We took no pass on the question of whether some institutions would be better or worse at producing ideas with greater or lesser values of p. The motivated question for this post considers whether, in general, the institutions which are top producers of law professors are (1) leaders in innovation, (2) subsequent ratifiers of a newly established paradigm or (3) defenders of the status quo. In a deep sense, we are asking how to reasonably model decision making by the heterogeneous agents located at such institutions. Do institutions reward or punish intellectual risk-taking, search, etc.?
While this is an empirical question beyond the scope of this post, it worth asking because it partially informs the micro-dynamics plausibly responsible for generating the spread of new intellectual paradigms.
For the third installment of posts related to Reproduction of Hierarchy? A Social Network Analysis of the American Law Professoriate, we offer a Netlogo simulation of intellectual diffusion on the network we previously visualized.
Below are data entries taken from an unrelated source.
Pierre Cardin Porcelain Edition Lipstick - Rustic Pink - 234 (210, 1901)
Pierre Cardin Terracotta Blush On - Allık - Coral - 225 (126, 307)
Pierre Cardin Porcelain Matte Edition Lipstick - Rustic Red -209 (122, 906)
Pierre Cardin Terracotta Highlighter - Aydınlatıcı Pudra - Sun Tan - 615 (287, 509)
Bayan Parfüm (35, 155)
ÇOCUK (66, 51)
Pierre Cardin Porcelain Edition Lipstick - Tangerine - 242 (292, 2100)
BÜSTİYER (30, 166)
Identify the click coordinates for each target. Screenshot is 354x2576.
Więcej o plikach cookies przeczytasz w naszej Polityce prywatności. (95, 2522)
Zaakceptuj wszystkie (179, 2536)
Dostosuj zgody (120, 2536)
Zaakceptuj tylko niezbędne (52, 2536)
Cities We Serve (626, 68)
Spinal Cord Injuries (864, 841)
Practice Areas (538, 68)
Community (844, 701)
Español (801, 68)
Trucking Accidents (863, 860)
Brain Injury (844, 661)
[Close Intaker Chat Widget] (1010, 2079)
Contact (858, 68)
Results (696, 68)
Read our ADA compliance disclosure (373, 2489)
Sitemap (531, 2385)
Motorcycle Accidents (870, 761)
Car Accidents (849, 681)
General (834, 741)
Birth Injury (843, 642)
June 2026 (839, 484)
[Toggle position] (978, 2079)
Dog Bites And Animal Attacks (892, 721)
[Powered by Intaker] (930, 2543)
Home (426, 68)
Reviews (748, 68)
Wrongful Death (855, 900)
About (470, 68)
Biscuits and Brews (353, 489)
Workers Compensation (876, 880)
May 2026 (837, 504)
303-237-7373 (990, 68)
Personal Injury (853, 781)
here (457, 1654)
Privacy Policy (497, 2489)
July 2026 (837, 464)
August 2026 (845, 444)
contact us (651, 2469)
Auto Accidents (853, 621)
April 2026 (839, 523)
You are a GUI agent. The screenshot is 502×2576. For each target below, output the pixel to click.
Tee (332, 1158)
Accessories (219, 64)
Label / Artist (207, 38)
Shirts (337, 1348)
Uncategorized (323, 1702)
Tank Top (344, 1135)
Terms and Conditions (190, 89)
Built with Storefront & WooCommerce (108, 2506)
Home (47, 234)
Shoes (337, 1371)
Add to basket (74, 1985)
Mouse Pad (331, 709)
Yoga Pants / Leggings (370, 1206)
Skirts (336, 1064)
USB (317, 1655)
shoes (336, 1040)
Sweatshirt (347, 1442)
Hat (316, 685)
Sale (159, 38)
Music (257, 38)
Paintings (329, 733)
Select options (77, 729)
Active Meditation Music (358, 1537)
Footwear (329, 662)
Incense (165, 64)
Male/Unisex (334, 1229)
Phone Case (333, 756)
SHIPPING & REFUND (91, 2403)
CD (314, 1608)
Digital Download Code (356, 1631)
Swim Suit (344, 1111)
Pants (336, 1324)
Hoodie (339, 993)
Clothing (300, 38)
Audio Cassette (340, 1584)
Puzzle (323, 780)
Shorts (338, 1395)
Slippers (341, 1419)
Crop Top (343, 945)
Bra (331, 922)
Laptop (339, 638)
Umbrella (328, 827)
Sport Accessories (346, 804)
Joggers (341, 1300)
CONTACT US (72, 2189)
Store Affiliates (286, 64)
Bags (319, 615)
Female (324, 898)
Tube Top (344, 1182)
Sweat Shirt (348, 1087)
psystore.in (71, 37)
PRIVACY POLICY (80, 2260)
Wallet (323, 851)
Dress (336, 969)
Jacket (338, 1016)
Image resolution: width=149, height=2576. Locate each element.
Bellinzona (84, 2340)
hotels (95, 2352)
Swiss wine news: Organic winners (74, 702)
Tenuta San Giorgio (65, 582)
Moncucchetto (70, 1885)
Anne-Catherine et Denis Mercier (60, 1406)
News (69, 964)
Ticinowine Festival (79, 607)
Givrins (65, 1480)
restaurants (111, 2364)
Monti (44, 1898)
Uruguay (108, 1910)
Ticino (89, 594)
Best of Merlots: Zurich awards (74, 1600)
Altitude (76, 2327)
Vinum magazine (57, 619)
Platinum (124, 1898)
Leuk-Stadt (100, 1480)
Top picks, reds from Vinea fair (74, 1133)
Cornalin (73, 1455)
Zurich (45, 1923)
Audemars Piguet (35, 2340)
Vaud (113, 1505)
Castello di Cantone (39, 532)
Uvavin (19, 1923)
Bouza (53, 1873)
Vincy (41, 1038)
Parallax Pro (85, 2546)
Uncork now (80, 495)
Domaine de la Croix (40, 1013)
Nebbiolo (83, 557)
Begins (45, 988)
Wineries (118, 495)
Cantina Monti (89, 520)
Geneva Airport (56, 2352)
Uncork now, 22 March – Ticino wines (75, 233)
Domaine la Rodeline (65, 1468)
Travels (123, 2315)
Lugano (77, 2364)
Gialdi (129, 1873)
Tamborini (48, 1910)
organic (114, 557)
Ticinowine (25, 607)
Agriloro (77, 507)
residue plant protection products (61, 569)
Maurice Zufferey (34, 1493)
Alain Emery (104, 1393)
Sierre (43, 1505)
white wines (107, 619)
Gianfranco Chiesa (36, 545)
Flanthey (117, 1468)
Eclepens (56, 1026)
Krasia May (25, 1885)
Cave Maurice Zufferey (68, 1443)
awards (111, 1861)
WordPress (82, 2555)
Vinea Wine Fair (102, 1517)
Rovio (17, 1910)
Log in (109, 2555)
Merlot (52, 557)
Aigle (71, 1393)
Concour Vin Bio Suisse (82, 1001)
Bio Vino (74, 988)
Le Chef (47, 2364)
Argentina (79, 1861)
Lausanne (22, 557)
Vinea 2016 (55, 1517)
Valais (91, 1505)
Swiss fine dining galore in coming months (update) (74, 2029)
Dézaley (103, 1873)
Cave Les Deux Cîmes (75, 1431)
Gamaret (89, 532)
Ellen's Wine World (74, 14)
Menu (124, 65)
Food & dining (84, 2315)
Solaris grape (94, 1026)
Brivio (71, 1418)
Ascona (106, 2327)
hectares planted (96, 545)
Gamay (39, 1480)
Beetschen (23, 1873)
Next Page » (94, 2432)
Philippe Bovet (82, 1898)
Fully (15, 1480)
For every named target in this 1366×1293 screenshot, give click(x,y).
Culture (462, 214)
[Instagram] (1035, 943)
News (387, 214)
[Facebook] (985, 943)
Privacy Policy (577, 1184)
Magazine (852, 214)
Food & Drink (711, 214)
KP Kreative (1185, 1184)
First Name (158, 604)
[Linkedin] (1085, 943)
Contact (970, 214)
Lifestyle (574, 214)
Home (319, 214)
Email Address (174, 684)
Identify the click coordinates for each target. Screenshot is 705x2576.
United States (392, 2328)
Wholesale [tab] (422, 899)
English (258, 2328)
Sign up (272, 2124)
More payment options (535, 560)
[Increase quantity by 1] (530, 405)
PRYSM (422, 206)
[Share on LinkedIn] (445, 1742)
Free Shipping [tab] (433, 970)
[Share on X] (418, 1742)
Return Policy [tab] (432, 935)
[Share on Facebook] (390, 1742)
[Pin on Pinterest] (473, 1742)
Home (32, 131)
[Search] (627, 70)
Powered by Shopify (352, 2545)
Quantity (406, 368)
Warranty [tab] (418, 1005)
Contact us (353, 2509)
As noted in prior posts, we are interested legal socialization and its role in considering the spread of particular intellectual or doctrinal paradigms. This model captures a discrete run of the social epidemiological model we offer in the paper. As we noted within the paper, this represents a first cut on the question—where we favor parsimony over complexity. In the paper and in the model documentation, we offer some possible model extensions which could be considered in future scholarship.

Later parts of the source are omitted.